Baumler had Tommy John surgery a year ago and also hasn’t played in nearly two years.

“We talked about it a little bit,” Baumler said. “Once we get back into playing, we’ll just pick up right where we left off and the biggest thing is, you’ve just got to be patient. You really want to get back out there. With circumstances, you can’t really control it. You’ve just got to do what you can do and control the controllables.”

Kjerstad said that the past year was difficult.

“I had to see a lot of doctors,” he said. “It wasn’t fun. It was pretty taxing mentally because I’m young. I never thought of being sidelined for something of that nature. The Orioles helped me see plenty of great doctors to give me a plan to follow. I followed those steps and was able to make it through. I’m back here playing and feeling great.”

Kjerstad said the road back was challenging.

“There was obviously a little doubt on how I’d come back,” he said. “There was never ‘if I would come back.’ The doctors were reassuring me that this was short term, we’re going to get you back on the field. It’s just a matter of when.

“’Through this time, let’s focus on your health. We’re going to get you healthy, and then you’ll focus on how you play baseball.’ Any time you go through any injuries or setbacks, it’s natural as a human to wonder, ‘Am I going to be the same? How will I be?’ Honestly, I think I’m going to better for it. Mentally, I went through a lot through all this, and I think it’s going to give me a little bit of an edge in my game, a different perspective on everything now and more of an appreciation for playing the game and being healthy and being able to do what I love every day.”

He said he wasn’t in pain, but it was taxing mentally.

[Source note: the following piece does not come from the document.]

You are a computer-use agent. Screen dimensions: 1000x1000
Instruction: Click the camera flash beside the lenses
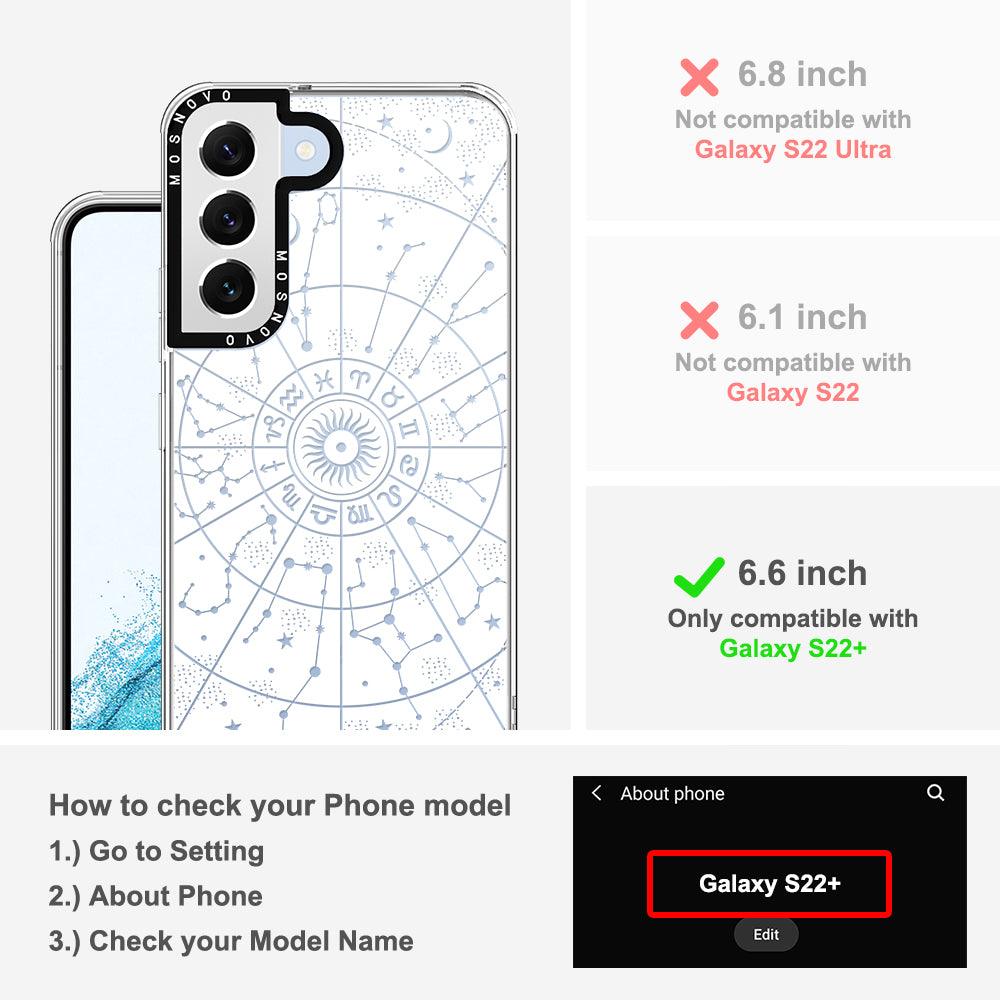(305, 151)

“I felt good through the whole thing,” Kjerstad said. “It was mainly the doctors just telling me that I had inflammation in my heart, and I needed to shut things down. My day-to-day through the past year was a lot of filling my days with being productive and trying to find other ways to enhance my game, whether that was doing the mental side of the game or whether it was watching a lot of baseball, which I did. There’s a lot that I learned being sidelined and watching from afar, just gathering my thoughts, doing a lot of mental reps, obviously, anything I could aside from playing a game.”

A year after the Orioles drafted Kjerstad, they chose another collegiate outfielder, Colton Cowser, with the fifth overall pick. They knew each other from amateur teams and have become closer in Sarasota.

“Our rooms are across from each other, so we’re pretty much in [each other’s] room every day,” Cowser said. “He’s a great player, and he’s going to adjust really quickly, I believe.”

Shortstop Jordan Westburg played against Kjerstad when he was at Mississippi State.

“It’s good getting to see him back,” said Westburg, a second-pick last year.

“I know he’s been itching to get back … It’s really cool to see a smile on his face every day. He’s been really engaging every day. I know he’s been getting after it, and we all just hope he stays healthy so that he makes a big impact in 2022.”

Kjerstad might be held back to begin 2022 with one of the Florida Complex League teams or he might start with Low-A Delmarva in April. He’ll be grateful wherever he is.

“It changes you, for sure. It changed me for the better, especially mentally,” Kjerstad said. “It sharpened my mind. It’s really a humbling experience to go through something like that a young age, especially at the point in my career … I was ready to jump in the minor leagues and work my way up to the big leagues as soon as I could. Now I put a pause on that.

“It was a challenge. Now I’m back where I wanted to be …t he one thing I wanted to do was to play baseball.  That’s the one thing I wanted, and nothing else satisfied that.”